さて、荷造りの確認が済んだらサラはソラに預けて街にいこうかな。
街のみんなだって家族みたいなものだし、挨拶くらいはしっかりしておきたい。
「マリア、この後予定は?」
「あなたについて行くわ。私も街の皆んなに挨拶しておきたいし」
考えることは同じか。
やれやれ、相変わらず俺たちの脳は繋がっているらしいな。
世の中には理屈では説明のつかない事があるというけど、俺とマリアのこれもその一種な気がする。
マリアにとっても街の皆んなは家族みたいな存在だ。
むしろ思い入れで言えばマリアの方が強いものを持っていてもおかしくはない。
……まあ、これは俺がわざわざ言及することでもないか。
さて、確認も済んだし着替えようか。
明日は一人一人挨拶をする時間は無いし、今日くらいはしっかり目の格好をして行こう。
あぁそうだ、着替える前にサラをソラのところに連れて行かないと。
「ん?」
コンコンコンとドアを叩く音がして、なんとソラが入ってきた。
なんて良いタイミングだろう。
やっぱり持つべき弟はソラだよな。
「良かった、まだ居てくれて」
「どうしたんだ。また読んでる魔法書で分からないところでも出てきたのか?」
尋ねてみたは良いが、魔法書の件は昨日訪ねてきたばかりだ。
俺の自慢の弟は寂しいことに用も無く人の部屋に訪れることは殆どない。
とすると、今回はどんな用事だろう。
待てよ? もしかすると……
「わかったぞ。大好きなお兄様に会えなくなるのが寂しくなったん――」
「いや、少し確認しなくちゃいけないことがあって来たんだ」
「そうか。でも寂しいってのも少しは――」
「それでなんだけど、サラから何か聞いてることはない?」
俺の負けだよ。
次期領主の座はソラのものだ……。
「いいえ、聞いてないけれど。どうかしたの?」
マリアの返事を聞いてソラがやっぱりとため息をついた。
「迷ったけど念の為確認に来ておいて良かった。実はサラは兄様たちに伝えなきゃいけない伝言を父様から預かっていたんだ」
「あっ!」
「思い出したみたいだね」
伝言を思い出したサラが椅子の上に立ち上がる。
今まで伝言を忘れていたとは思えないほどのドヤ顔だ。
果たしてこの能天気な性格は誰に似たんだろうか、我が家はしっかり者ばかりなんだけどな。
あぁ、だから昼食の時間がいつもより早かったのか。
食事前に珍しくサラが呼びに来たのも、そのときには伝言を預かっていたんだろうな。
それからずっとついて来ていたのもそういうことか。
情報が揃って点と点が線で結ばれていく。
振り返ってみると全て予想は出来なくもないことで悔しい。
でも仮にそれらを完璧に予想して対応出来ていたなら俺は今頃名探偵でも目指してただろうし気にしても仕方ないことか。

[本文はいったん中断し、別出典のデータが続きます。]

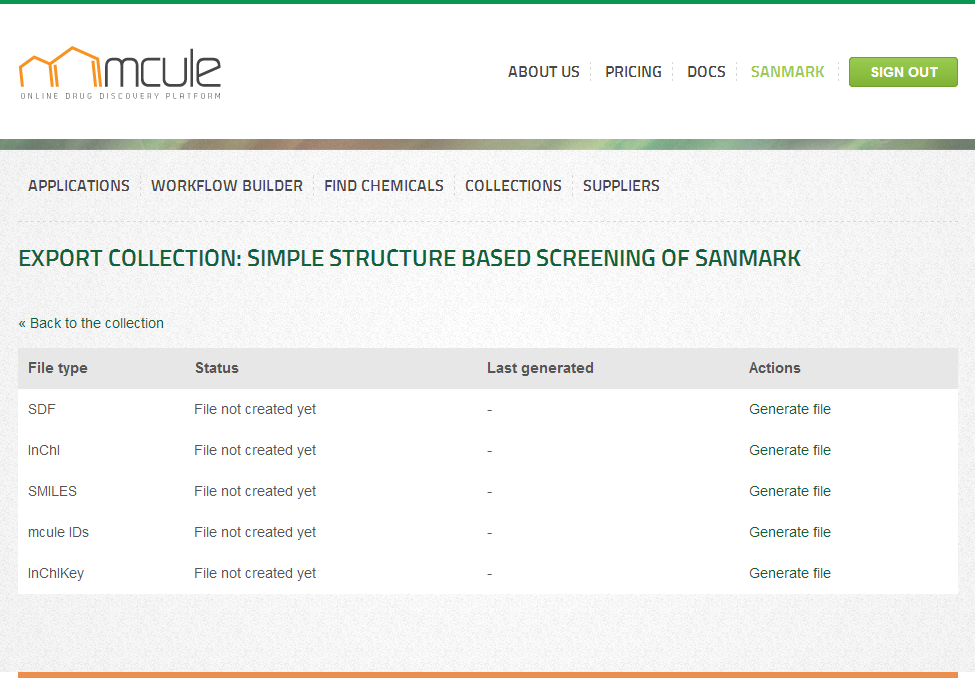Image resolution: width=975 pixels, height=678 pixels.
Task: Generate file for SDF format
Action: point(789,409)
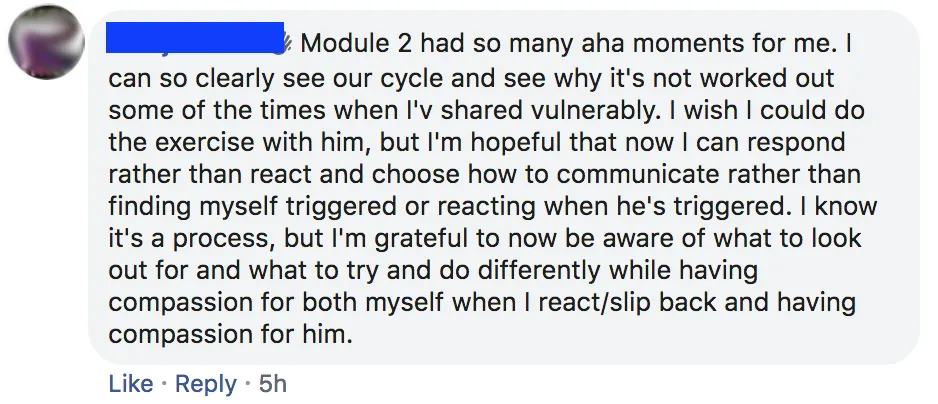Open the commenter's blurred profile picture
The image size is (938, 404).
[x=47, y=42]
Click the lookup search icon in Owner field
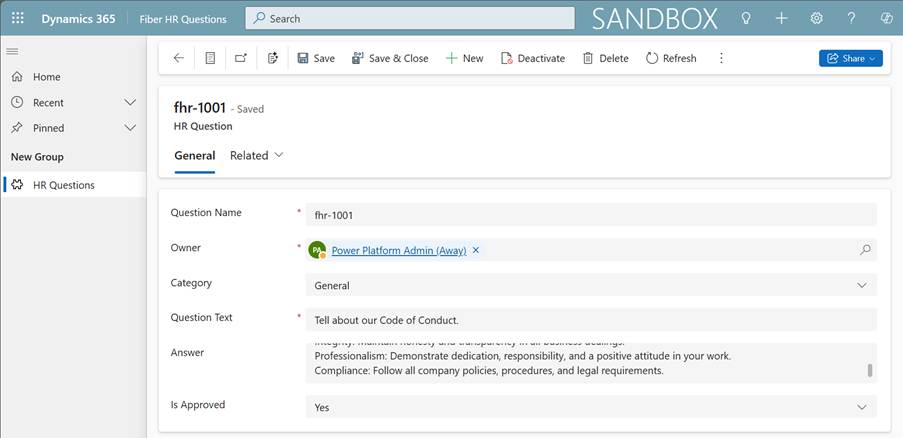Viewport: 903px width, 438px height. (x=865, y=250)
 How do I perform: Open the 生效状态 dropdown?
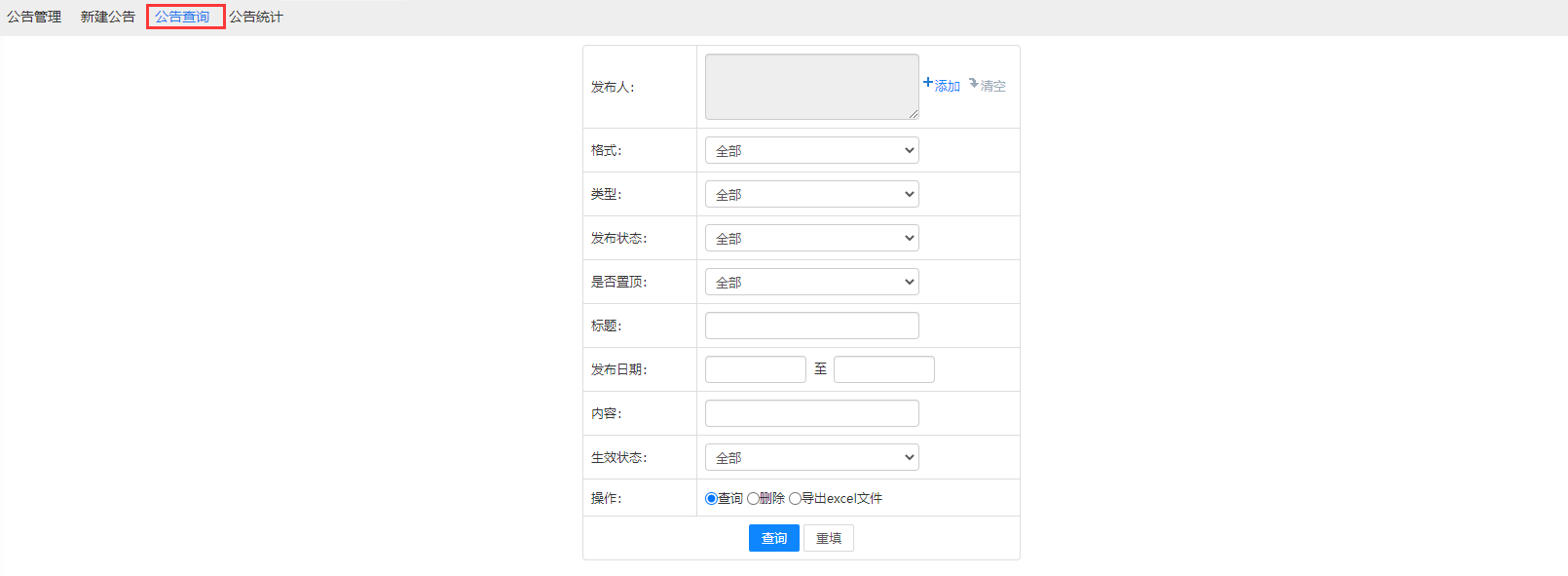811,458
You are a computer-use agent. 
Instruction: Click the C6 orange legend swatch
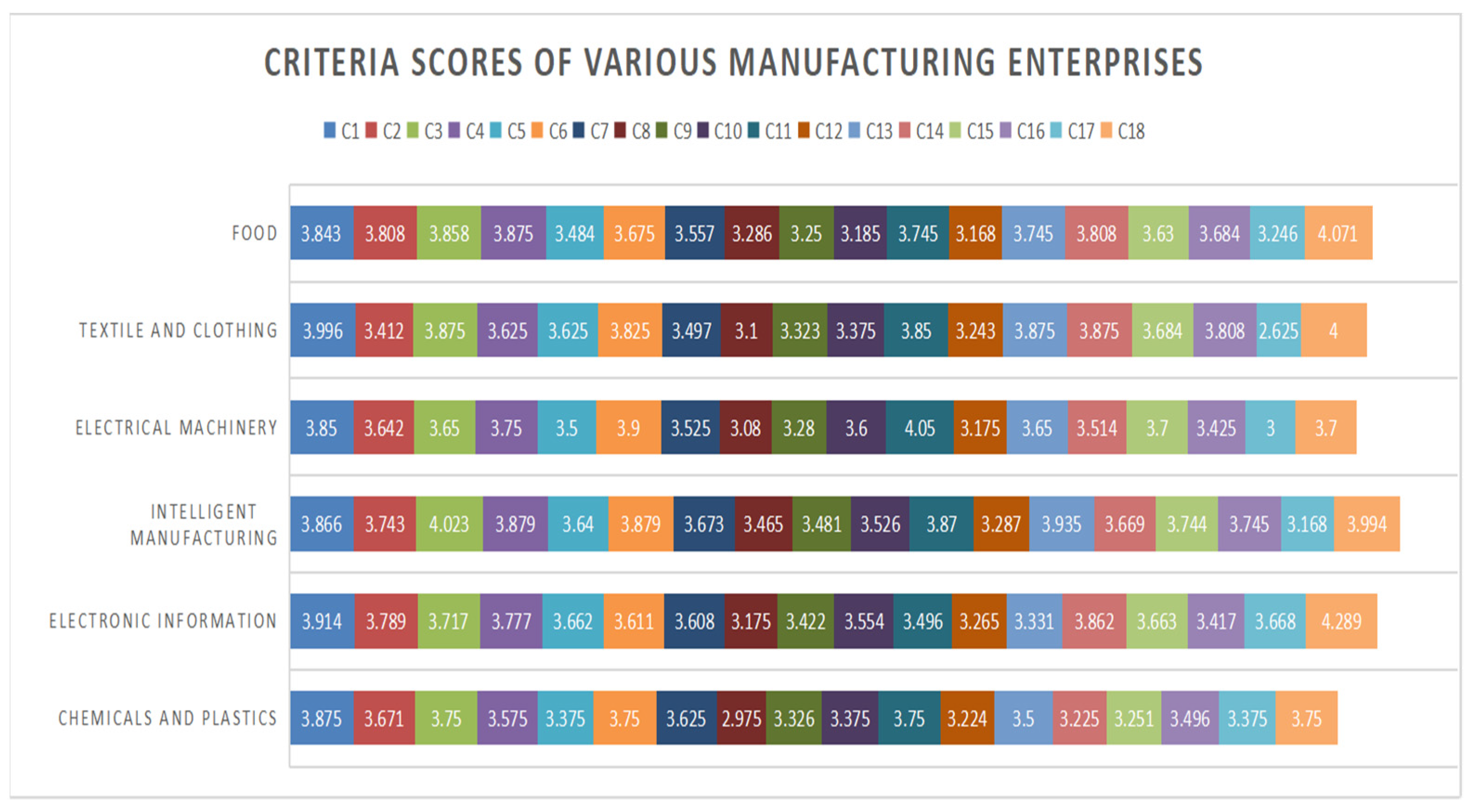537,130
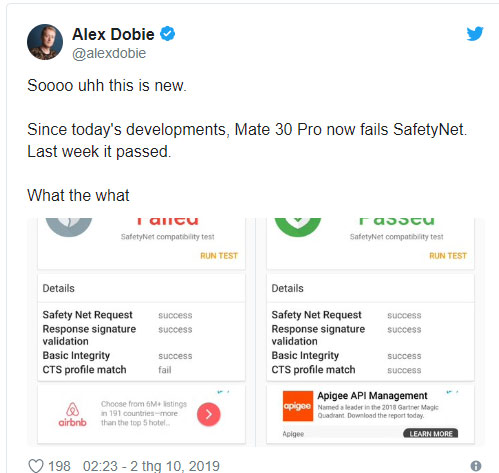Click RUN TEST in failed screenshot
This screenshot has width=499, height=473.
point(219,256)
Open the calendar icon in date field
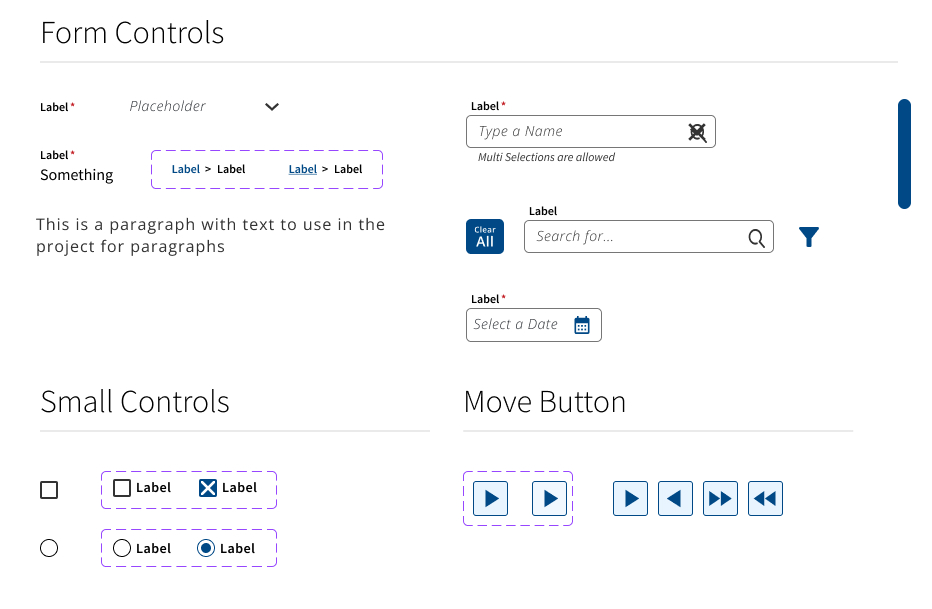932x609 pixels. click(582, 325)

「あのね、王都からお祖父様が迎えに来てくれるって言ってたでしょ? 今日の夜にはこっちに着くの!」
それはそれは、……結構重要な伝言だったな。
そして色々飛んでて話が見えにくい。
「ソラ、解説頼む」
「うん。祖父様と王宮から遣わされた護衛の方たちとは領地の境の関所で落ち合うっていうのが元の予定だったよね」
今回王都に出向くにしたがって、最大の障壁となったのは俺の必死の抵抗だった。
じゃなくて、実際に問題として上がったのは護衛に誰をつけるかだった。
俺が貴族であるのはもちろんそうだが、イベントの主役みたいなものだから護衛無しで動くというのは容認できないことらしい。
しかし仮にも辺境伯領の中心都市だ、騎士の数には困っていない。
では何故護衛の問題が生じたのか。
簡単な話、それは事が大きくなりすぎたからだ。
大賢者の言葉から始まった一連の騒動が時間を経るに連れ肥大化していき、それは護衛の選定にも支障をきたした。
王都から厳選した強者もとい騎士を遣わせるべき派と、領地の威厳を示すために辺境伯領から選抜した強者を護衛につかせるべき派で対立が起きた。
後は俺が提唱した護衛をつけない方がインパクトがある派も一応あって、街の皆んなと騒いでみたけど一瞬で黙らされたのを覚えてる。
と言った感じで数ヶ月前から最近まで結構泥沼な感じだった。
それを崩したのが、奇しくもゲーテンブルク周辺の環境悪化。
最近だと大地震や魔獣騒ぎとかがそれに当たる。
このまま悪化し続ければ、いつかはスタンピードが起こるかもしれないとまで言われるほどの深刻な問題を新たに抱えてしまった。
当然そんな状態では辺境伯サイドに意地を張る余裕はない。
俺とマリアは王都側から護衛を付けられることが決まった。
そして、それを待ってましたとばかりに王都に拠点を置いている大賢者……つまるところ祖父ちゃんが護衛問題に割り込んできた事でまた一悶着あったんだが、最終的にはソラの説明するような状況に落ち着いた訳だ。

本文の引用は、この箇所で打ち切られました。